▸ **EXERCISE DIRECTIONS**: Each record should be given again exactly, and any picture in it left out.

BEGIN

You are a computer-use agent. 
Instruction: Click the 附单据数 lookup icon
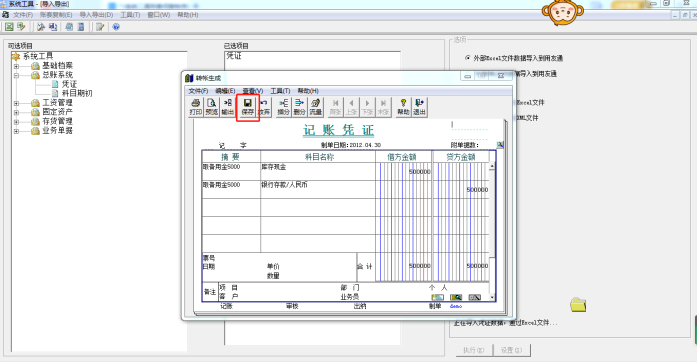tap(500, 145)
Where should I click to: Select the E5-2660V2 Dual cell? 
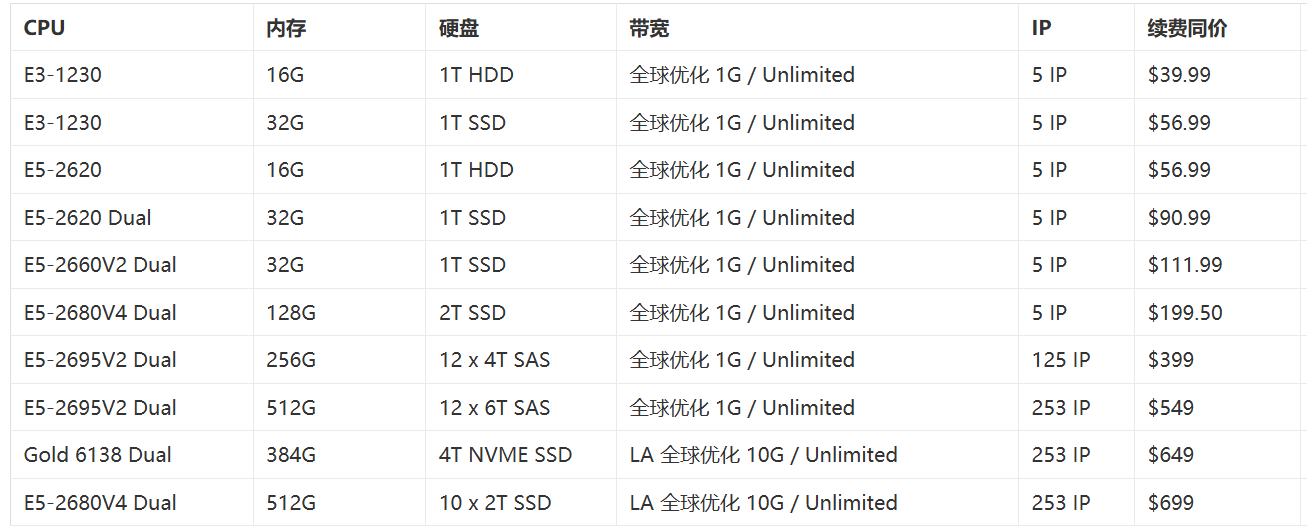click(132, 265)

END

▸ **RESPONSE AREA**:
You are a computer-use agent. 
Instruction: Click the 附单据数 lookup icon
tap(500, 145)
Where should I click to: Select the E5-2660V2 Dual cell? 
click(132, 265)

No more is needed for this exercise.